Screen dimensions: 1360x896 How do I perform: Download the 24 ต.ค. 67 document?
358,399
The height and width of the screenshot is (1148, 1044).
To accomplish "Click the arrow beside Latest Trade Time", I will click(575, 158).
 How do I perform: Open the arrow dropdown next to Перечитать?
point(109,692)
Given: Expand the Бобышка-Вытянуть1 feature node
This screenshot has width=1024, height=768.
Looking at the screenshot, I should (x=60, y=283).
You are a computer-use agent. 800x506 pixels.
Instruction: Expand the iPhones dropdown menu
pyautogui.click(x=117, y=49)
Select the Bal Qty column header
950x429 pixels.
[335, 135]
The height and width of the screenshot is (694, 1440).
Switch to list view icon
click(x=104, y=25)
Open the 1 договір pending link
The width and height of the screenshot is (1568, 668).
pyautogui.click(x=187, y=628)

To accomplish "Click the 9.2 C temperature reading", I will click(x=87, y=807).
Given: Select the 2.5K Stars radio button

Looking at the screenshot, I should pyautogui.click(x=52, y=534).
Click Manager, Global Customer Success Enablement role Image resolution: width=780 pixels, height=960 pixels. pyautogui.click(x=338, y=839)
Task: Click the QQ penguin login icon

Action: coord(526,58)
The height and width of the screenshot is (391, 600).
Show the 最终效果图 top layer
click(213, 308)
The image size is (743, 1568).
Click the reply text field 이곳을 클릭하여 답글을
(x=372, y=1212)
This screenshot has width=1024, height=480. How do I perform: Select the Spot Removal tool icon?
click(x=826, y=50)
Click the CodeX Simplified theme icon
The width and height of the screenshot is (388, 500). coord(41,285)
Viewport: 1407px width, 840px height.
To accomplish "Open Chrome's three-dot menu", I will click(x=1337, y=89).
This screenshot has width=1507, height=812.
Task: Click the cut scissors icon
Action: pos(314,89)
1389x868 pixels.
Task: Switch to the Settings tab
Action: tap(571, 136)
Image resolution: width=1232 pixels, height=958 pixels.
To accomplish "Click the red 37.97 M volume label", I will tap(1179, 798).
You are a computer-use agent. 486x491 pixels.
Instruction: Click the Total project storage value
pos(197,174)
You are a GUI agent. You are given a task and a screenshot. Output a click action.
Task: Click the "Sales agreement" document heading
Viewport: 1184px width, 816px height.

→ **TASK REQUIREMENTS**:
How many of the rows above contain the string "pyautogui", matching case exactly? Reply with the number alone.

→ **FINAL RESULT**:
4